I've always been a storyteller. I remember times in my childhood, when the cousins would gather around and insist that I tell them stories. We sat on the stairs and I made up tales that kept them enthralled. The parents didn't mind, as long as I didn't tell anything too intense for the smaller kids. I was less than ten years old; I didn't know anything that intense.
In junior high school, I began reading more. The fact that people could be published for these stories fascinated me. It didn't matter. I needed to get my head out of the clouds. Still, when my friends engaged in role playing games, they wanted me to create the scenarios. Mine were more complex and inventive.
Then I got older. No college for me; I had work to do.

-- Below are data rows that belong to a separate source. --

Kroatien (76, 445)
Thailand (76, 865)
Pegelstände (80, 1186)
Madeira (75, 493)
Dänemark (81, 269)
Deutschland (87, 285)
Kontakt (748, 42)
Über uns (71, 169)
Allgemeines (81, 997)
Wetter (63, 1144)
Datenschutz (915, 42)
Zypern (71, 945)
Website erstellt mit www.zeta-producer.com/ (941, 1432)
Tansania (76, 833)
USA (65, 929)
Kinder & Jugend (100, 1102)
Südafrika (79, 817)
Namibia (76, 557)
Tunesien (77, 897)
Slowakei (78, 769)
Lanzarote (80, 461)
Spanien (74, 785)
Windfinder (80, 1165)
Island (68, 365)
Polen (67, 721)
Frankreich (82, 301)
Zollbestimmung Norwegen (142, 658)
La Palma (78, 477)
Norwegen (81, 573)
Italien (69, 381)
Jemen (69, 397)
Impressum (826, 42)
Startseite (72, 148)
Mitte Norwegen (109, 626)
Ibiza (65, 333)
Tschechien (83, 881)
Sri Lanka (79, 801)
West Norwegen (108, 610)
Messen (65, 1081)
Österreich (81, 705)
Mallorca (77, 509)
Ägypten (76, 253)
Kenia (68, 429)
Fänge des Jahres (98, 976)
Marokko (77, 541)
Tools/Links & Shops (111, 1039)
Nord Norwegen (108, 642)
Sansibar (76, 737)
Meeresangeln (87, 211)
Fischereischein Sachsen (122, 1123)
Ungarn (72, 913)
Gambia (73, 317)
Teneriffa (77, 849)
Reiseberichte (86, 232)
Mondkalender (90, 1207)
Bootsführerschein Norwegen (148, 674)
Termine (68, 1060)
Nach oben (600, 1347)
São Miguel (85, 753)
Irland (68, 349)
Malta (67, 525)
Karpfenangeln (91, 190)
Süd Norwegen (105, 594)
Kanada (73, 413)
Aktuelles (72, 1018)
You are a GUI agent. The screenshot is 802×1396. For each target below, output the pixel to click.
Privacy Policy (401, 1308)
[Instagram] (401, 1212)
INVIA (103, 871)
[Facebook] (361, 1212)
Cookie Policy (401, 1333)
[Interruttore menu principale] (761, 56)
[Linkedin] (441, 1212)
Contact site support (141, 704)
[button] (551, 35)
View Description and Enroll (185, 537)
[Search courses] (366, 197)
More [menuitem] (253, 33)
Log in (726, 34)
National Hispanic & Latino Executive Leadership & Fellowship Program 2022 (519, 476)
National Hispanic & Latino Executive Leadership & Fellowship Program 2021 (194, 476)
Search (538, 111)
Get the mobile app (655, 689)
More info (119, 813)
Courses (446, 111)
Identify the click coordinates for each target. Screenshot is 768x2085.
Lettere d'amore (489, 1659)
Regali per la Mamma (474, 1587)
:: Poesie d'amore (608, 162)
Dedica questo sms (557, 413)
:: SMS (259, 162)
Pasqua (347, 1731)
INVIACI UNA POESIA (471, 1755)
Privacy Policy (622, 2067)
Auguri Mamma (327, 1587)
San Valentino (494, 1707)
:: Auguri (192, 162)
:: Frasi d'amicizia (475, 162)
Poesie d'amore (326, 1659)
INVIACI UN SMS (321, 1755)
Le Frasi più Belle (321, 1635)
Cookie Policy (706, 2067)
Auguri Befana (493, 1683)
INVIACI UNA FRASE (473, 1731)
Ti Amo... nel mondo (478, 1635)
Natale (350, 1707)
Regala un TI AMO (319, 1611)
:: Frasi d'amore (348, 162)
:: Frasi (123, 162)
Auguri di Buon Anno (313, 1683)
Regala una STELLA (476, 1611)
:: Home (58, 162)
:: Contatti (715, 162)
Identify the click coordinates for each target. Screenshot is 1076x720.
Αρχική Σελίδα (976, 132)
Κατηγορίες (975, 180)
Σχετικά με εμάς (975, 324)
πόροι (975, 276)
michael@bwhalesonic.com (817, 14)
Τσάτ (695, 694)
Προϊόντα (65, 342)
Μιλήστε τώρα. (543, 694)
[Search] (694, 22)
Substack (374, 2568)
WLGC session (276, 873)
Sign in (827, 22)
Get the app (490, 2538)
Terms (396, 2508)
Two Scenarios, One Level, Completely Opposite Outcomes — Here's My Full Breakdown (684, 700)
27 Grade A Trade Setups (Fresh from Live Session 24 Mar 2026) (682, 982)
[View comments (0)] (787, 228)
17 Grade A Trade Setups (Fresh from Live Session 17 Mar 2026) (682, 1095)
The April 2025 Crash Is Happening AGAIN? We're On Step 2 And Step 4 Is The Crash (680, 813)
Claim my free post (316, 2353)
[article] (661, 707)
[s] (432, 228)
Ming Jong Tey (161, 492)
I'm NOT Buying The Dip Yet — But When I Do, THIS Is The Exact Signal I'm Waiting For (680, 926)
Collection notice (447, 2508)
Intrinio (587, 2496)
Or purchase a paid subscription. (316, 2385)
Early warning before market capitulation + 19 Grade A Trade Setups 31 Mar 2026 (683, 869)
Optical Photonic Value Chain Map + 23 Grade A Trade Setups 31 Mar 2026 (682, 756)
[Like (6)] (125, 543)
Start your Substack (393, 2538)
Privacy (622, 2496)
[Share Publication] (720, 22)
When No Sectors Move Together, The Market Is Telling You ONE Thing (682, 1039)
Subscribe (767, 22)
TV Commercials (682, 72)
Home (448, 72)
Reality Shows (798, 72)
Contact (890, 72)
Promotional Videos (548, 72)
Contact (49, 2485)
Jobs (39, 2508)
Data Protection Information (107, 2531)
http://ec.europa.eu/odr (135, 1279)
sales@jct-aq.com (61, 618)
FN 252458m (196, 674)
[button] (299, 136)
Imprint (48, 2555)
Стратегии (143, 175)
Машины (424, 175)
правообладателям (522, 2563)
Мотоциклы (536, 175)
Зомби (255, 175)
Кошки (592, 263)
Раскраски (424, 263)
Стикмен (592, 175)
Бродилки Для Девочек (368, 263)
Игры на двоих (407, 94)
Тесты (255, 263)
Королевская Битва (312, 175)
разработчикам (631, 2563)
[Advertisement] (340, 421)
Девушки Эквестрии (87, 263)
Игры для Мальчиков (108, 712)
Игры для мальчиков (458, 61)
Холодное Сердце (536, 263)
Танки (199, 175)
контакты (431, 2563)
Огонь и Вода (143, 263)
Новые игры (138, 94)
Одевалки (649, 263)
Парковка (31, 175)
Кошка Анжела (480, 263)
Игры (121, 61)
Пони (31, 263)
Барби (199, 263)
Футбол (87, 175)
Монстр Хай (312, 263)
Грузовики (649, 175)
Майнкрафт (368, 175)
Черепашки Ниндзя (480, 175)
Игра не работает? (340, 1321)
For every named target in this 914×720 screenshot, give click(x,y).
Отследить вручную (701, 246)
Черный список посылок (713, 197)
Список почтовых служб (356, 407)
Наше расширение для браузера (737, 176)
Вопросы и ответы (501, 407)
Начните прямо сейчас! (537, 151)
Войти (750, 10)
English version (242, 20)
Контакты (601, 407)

It was real work, not that fanciful stuff. I still have notebooks from those days. The stories were interesting, but the writing style was poor. It really needed work.
Eventually, I joined my first writers' group. It took years before I could write very well. My stories were often technically correct, but the readers could not relate to them. Then there came a breakthrough. The group discussed how all of these Great Authors all had various forms of depression. Then they talked about how all of members also had some form of depression or other. I was the exception, since I tended toward the other end.
That night at home I immediately attempted to think depressing thoughts. It was tough. Every time I started to feel completely bummed, I would get excited about it. It didn't take long till I gave up on that. I decided to write a short story in first person where the character was depressed and I would just have to fake it. It was the best received of any of my stories. People could relate and I had learned a valuable lesson.
It didn't matter, of course. I still had real work to do and could not be wasting time on the writing nonsense. That thought was still dogging me, as it does to this day. Long periods of time will go by where I grind away at my "real work" and my writing goes undone. The stress builds until I finally realize the problem. A few hours at the keyboard or scribbling in my notebook and the stress is gone. I am a writer by nature.
Now I'm trying to train myself to see writing as real work, to overcome that negative image placed in my mind so long ago. It's nothing for me to put down thousands of words a day or to create large and complex worlds, when I take the time to do it. I need to channel that into something productive and, hopefully, something that can pay the bills. Time passes and leaves age in its wake. I really need to do something with this writing thing before I have a wake of my own.